I intend to be at my busiest for a few years yet.
A large off-grid solar capability is the first step to enable the rest of my ideas.
Hopefully, truly sitting back on the stoep, during the day is aways off yet.
In my opinion, (and I have seen empirical evidence of this) to retire to do nothing is to invite one’s early demise.
Yes, I have been onto Artsolar already, prices are still reasonable, but quotes are only valid for 5 days.
I need a 30-day valid quote for my time frame.
Years ago I bought Tenesol panels, locally manufactured in Cpt, drove there to collect my first panels.
They closed.
Whomever bought them over, also gone I think.
Want to make the industry work, the let Gov invest big bucks in local factories and jobs, tax bareaks, whatever to boost local production and make the money back from taxes paid by workers/VAT.
Yes, incentivise local manufacturers by offering tax breaks to them, not by inflating the price of all competitors. But ARTSolar knew there was no money for that, so why not promote something that hurts everyone by pushing up all prices.
Realistically, it’s hard for any local assembler to compete when many of the components are imported.
Either way, for me, I wouldn’t buy ArtSolar even if they were cheaper, I just don’t like this business practice.

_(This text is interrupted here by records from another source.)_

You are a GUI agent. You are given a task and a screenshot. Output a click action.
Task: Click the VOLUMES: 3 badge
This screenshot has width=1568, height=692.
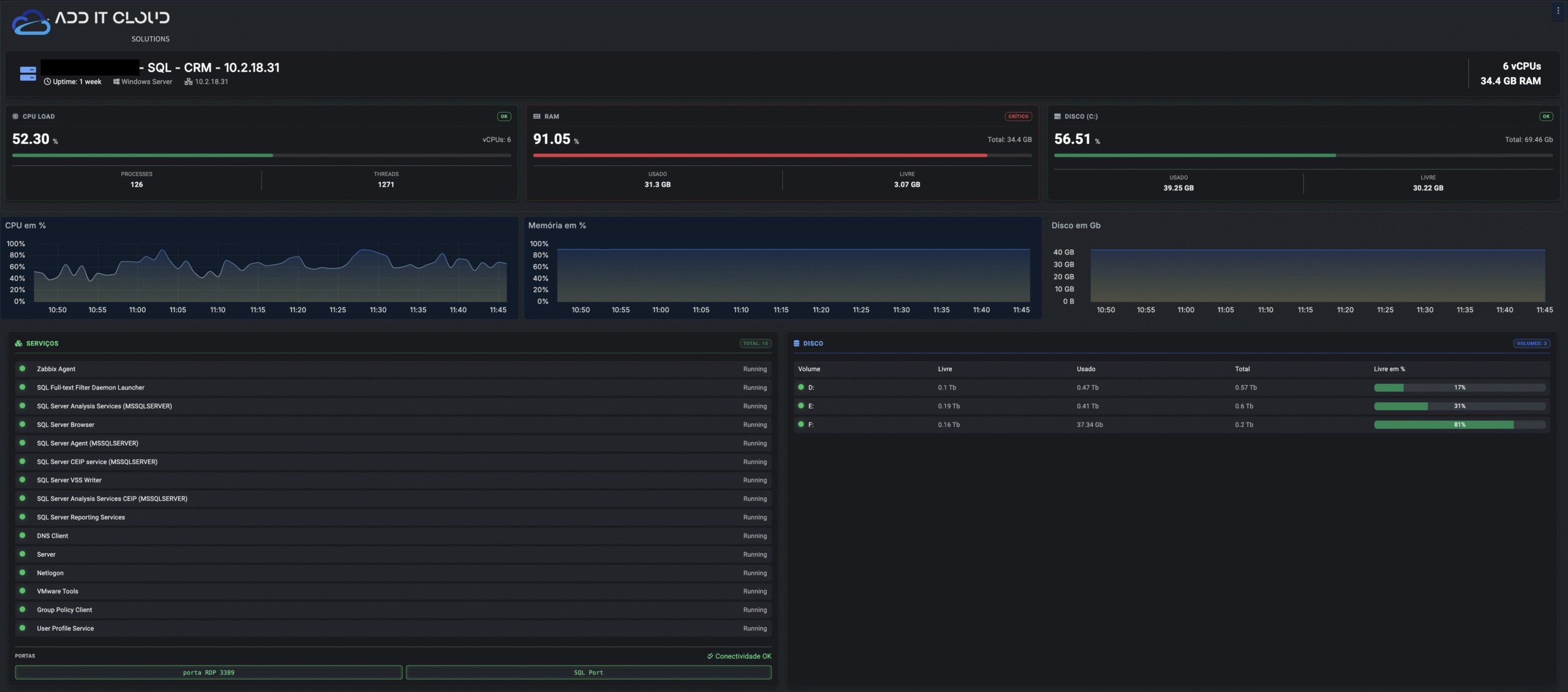click(x=1531, y=344)
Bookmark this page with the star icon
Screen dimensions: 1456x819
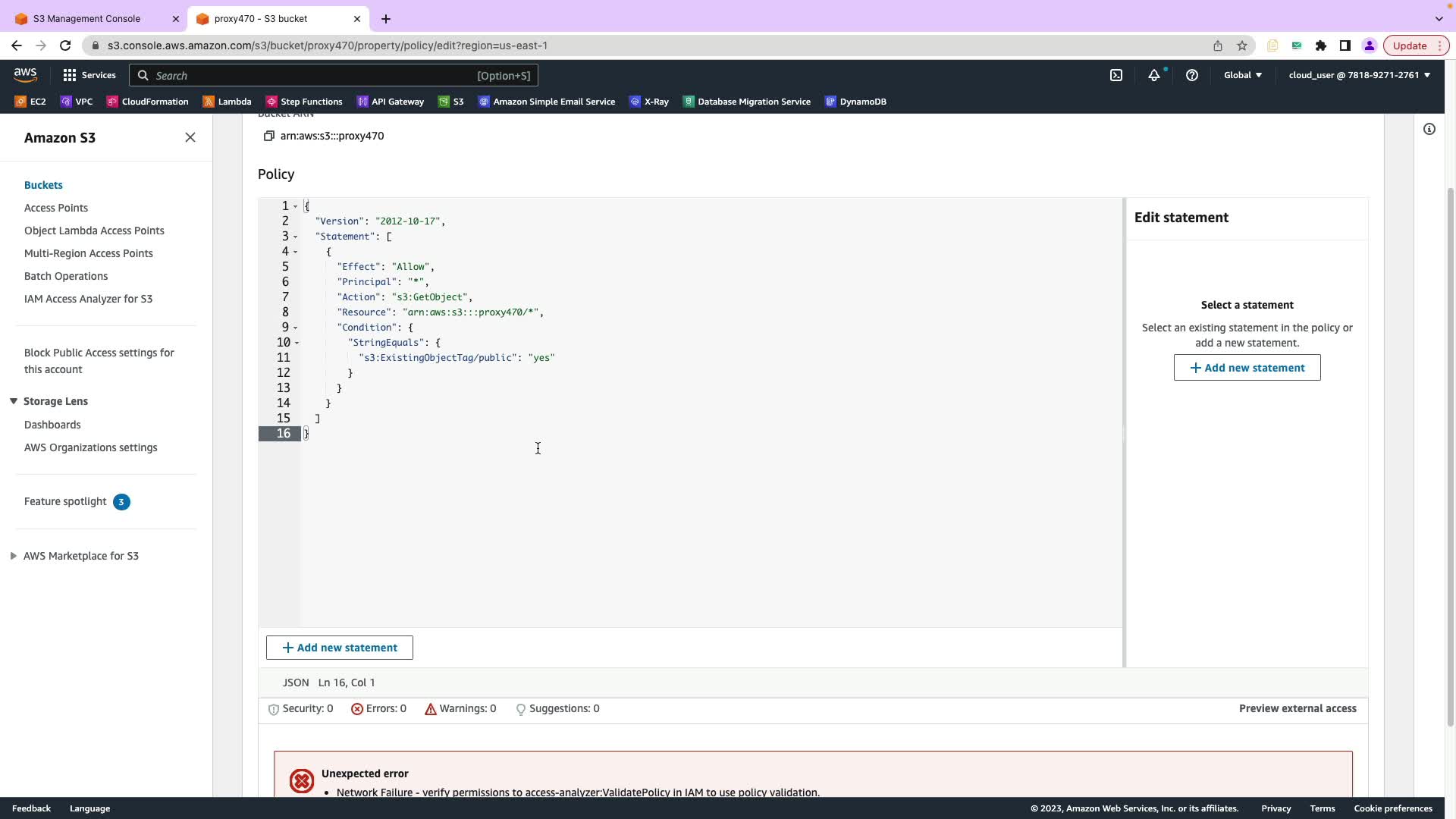tap(1242, 46)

There is no way you will compete with Chinese manufacturers when they are also the ones making the PV cells. A 10% duty will not make your assembly line competitive with a vertically integrated manufacturer.
I read about this this morning. What they have done is put a surcharge on cells that are assembled into panels. This is to protect local companies who import cells and then assemble.

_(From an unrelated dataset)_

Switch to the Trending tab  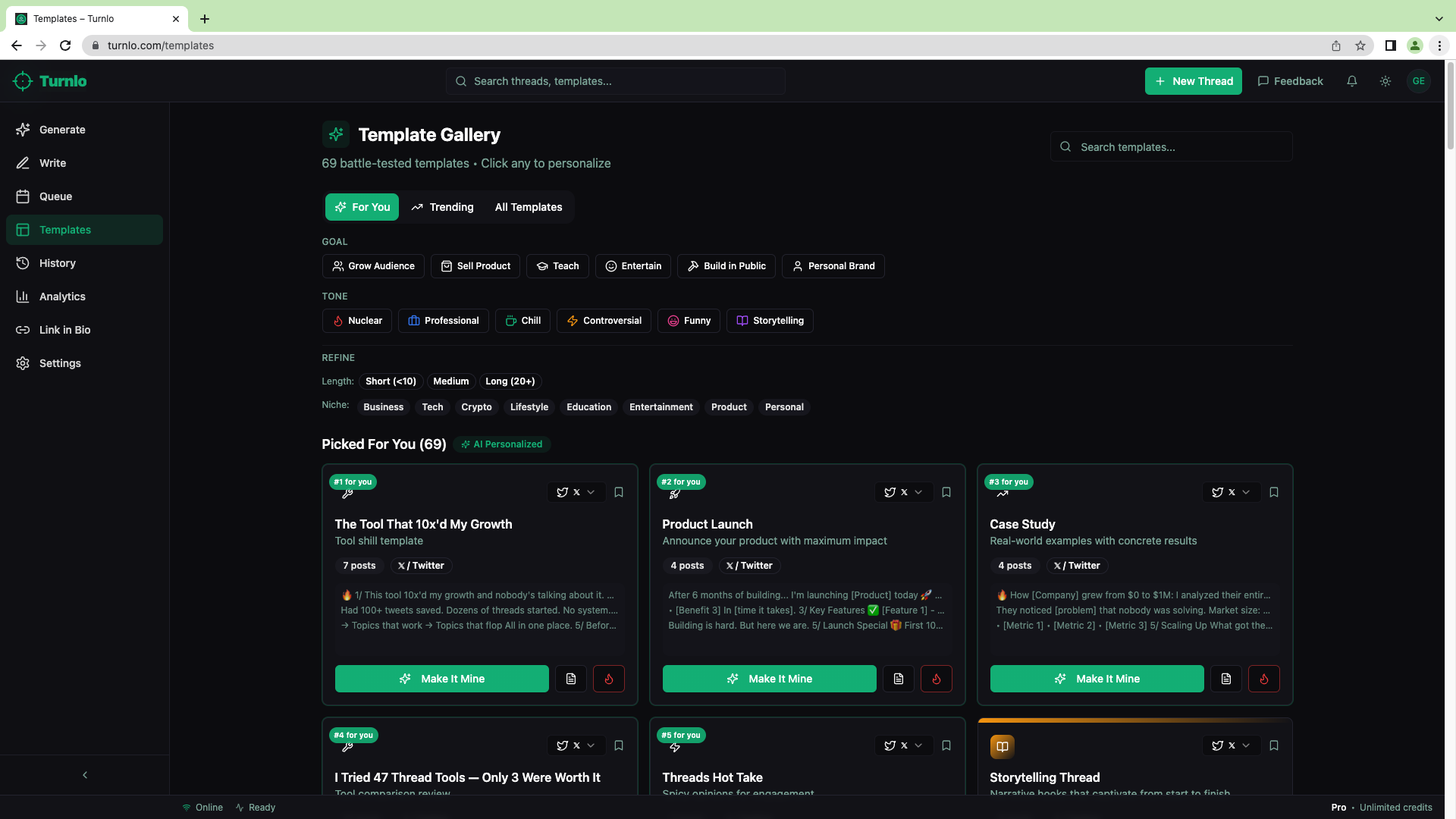(x=442, y=207)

I saw ArtSolar mentioned. They’re a company that imports cells and then assembles into panels, which is why they will have a price advantage now. They are also the company that originally applied for this protection for local assemblers.
Same here. While I totally understand that governments are worried about China unfairly killing overseas market without local companies having to be profitable (their government is helping), I still hate such lobbying that hurts everyone with many of the fibers in my being.
At least it is only 10%. It’s not going to make much of a dent, and it is far from the taxes that protect the textile industry (but still fails to really do so).